Предполагаемые (ожидаемые) результаты и их возможная практическая значимость (применимость)

1.Реализация новых программных инструментов для оценки эффективности сконструированных in silico мини-белковых лигандов

(2026) Мы планируем реализовать новую версию созданной в нашей лаборатории программы PCANN, позволяющую предсказывать константу диссоциации белок-белкового комплекса по его структуре. Для улучшения точности предсказаний мы намерены аннотировать подготовленную нами базу данных, добавив в неё условия экспериментальных измерений (температуру, pH, ионную силу раствора). Модель комплекса в виде графа с признаковым описанием на основе языковой модели ESM-2 будет дополнена путём включения в неё соответствующих экспериментальных параметров. Мы рассчитываем, что это позволит добиться значимого улучшения в точности предсказаний PCANN, определяемой при тестировании программы на специальном независимом наборе данных.

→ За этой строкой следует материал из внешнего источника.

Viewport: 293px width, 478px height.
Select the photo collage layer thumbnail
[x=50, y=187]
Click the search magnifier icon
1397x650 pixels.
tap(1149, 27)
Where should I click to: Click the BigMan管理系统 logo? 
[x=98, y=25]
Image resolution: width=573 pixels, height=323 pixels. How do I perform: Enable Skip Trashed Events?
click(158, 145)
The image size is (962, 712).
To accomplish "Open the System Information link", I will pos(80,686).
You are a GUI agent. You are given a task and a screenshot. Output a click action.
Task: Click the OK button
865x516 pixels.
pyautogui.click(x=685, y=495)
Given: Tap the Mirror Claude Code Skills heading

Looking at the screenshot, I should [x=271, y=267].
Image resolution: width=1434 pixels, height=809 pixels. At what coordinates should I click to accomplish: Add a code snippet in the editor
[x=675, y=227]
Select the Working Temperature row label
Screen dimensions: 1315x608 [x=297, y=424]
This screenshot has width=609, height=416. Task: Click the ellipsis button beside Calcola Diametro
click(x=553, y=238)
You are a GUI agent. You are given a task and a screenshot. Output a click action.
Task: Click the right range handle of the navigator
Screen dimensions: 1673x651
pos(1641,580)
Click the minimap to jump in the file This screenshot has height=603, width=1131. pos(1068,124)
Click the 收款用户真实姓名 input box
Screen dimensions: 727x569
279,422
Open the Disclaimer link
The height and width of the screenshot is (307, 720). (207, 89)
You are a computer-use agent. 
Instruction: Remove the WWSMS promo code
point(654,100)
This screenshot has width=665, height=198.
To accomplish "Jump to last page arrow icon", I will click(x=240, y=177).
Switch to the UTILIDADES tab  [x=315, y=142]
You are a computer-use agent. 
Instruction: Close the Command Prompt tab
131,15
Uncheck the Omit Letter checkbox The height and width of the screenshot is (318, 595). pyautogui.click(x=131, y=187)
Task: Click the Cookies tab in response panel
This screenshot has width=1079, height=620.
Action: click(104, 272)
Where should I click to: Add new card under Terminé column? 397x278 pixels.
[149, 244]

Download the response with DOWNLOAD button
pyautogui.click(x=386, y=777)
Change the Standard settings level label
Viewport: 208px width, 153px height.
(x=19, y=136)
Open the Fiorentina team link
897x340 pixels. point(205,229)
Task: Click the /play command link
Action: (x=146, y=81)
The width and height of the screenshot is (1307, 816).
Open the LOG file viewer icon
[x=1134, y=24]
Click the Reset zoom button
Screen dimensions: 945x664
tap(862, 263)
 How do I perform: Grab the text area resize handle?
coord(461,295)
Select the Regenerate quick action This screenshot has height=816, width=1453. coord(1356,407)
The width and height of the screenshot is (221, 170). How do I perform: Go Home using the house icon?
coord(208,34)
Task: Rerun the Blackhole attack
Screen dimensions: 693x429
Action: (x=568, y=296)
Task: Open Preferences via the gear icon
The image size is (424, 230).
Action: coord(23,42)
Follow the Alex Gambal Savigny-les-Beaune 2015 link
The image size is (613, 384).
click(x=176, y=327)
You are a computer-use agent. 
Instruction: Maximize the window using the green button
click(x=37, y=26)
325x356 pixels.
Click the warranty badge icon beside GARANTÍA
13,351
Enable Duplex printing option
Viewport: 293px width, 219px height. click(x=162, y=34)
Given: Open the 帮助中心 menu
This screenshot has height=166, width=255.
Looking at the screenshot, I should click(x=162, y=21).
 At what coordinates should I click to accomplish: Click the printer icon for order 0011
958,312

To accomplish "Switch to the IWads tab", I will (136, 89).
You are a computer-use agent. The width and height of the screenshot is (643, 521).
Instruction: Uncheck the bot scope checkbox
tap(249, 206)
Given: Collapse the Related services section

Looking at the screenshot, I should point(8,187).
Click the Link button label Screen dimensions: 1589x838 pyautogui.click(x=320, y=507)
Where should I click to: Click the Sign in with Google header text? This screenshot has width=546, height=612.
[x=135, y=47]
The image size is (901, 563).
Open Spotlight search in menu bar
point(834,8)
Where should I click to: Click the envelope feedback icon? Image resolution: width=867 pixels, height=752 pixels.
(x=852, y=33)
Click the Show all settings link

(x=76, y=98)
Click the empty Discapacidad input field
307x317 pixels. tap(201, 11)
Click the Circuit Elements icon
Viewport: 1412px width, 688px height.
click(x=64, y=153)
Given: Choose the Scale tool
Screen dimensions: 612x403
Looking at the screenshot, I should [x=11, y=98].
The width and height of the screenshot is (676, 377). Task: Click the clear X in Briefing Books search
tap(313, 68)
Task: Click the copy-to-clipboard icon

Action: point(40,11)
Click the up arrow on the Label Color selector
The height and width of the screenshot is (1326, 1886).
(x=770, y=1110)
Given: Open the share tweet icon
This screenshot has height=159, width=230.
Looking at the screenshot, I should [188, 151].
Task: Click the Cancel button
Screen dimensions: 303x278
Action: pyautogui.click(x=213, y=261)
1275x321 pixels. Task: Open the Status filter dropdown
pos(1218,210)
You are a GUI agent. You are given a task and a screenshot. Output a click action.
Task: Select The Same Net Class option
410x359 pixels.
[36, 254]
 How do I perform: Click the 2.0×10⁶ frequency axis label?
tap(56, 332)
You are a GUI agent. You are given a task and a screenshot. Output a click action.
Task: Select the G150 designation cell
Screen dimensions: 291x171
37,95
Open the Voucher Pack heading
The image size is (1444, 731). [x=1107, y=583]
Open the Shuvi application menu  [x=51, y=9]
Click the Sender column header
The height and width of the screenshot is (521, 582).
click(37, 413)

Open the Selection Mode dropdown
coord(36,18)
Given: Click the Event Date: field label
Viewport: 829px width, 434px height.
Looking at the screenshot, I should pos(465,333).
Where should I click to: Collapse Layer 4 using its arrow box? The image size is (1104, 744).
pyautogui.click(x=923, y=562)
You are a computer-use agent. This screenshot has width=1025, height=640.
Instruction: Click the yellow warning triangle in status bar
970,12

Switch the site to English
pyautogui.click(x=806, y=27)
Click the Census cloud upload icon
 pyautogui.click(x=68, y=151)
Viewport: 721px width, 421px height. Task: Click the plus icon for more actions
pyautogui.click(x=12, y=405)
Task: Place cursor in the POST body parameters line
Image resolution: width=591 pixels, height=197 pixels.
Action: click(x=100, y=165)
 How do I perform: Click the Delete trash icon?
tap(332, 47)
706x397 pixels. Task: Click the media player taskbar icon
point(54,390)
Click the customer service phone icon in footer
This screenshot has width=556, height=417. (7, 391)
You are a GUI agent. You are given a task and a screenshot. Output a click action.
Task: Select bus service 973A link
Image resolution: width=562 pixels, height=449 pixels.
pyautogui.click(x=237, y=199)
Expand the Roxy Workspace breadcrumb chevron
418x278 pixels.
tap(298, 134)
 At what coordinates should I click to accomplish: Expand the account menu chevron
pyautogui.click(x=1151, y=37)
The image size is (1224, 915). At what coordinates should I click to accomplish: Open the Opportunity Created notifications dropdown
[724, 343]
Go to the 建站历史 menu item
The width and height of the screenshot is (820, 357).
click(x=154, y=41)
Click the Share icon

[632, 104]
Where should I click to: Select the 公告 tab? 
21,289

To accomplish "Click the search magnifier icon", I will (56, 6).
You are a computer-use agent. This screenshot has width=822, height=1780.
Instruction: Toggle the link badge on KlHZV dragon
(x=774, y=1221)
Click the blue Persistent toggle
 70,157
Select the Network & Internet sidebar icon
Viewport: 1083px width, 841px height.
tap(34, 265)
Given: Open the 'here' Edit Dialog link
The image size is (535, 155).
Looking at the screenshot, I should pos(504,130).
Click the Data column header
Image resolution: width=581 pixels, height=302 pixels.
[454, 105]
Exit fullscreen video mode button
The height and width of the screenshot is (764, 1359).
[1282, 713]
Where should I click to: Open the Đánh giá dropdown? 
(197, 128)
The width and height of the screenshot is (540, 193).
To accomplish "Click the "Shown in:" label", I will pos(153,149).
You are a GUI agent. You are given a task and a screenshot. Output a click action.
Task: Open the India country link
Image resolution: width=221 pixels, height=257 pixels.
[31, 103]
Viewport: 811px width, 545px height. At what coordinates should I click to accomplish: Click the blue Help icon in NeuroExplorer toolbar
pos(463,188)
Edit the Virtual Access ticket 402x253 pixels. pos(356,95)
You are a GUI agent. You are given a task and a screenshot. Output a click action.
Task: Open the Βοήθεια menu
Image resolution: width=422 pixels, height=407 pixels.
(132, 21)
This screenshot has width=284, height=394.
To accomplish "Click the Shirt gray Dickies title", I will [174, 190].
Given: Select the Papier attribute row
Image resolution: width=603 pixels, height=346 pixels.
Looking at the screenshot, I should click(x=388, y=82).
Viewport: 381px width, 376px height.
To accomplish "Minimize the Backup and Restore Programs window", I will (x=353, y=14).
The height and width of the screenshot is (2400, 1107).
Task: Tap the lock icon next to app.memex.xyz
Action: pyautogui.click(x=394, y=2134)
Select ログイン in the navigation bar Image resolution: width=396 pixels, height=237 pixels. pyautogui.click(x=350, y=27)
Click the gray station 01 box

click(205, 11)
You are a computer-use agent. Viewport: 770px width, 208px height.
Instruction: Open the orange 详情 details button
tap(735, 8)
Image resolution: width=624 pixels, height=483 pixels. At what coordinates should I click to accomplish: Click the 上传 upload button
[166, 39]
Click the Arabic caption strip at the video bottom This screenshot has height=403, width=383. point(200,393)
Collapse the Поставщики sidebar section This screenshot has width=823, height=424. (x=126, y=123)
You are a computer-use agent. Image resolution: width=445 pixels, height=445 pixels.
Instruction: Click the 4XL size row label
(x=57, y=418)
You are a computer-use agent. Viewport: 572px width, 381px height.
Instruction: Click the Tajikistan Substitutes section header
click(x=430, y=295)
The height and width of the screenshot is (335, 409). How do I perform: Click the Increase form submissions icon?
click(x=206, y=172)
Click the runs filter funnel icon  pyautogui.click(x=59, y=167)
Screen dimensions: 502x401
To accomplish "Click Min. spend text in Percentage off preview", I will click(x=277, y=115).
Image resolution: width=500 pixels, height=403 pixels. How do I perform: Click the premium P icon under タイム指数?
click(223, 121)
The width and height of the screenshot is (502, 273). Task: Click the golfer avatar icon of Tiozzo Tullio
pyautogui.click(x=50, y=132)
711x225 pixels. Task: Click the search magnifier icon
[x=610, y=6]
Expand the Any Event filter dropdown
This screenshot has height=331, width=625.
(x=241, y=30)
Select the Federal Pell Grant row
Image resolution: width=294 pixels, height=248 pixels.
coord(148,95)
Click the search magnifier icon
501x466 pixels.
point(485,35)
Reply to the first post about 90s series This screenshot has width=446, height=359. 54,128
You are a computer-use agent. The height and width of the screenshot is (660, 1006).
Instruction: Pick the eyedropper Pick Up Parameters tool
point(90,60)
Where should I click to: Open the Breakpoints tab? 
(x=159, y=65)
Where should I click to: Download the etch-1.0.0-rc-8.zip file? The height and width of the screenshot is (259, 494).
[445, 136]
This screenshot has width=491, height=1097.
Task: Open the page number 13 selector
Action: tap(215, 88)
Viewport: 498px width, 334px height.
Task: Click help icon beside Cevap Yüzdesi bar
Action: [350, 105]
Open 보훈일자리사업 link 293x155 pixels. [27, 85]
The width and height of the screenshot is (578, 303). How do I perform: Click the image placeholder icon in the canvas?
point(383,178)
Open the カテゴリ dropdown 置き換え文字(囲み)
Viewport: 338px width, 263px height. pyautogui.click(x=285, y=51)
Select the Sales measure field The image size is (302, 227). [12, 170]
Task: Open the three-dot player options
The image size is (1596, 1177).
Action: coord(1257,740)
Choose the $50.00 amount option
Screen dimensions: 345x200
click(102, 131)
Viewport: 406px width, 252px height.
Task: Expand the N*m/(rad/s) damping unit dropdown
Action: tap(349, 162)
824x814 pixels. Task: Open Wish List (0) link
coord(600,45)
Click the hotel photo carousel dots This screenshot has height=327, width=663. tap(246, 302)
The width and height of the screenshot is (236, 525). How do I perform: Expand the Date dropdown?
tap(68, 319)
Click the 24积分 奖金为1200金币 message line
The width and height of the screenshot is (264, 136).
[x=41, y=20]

Мы также намерены расширить объём базы данных, используемой для обучения нейронной сети PCANN (в настоящее время составляет 585 белок-белковых комплексов). Для этого будет реализована автоматизированная система поиска (бот), позволяющая проводить поиск экспериментальных данных по измерению константы диссоциации комплекса путём просмотра прямых и обратных ссылок на первичную статью, связанную со структурой комплекса в банке данных PDB. Отобранные данные будут подвергнуты тщательной проверке сотрудниками лаборатории, после чего расширенная база данных будет размещена в открытом доступе для использования научным сообществом. Использование расширенной базы данных для обучения PCANN позволит добиться дальнейшего повышения точности предсказаний.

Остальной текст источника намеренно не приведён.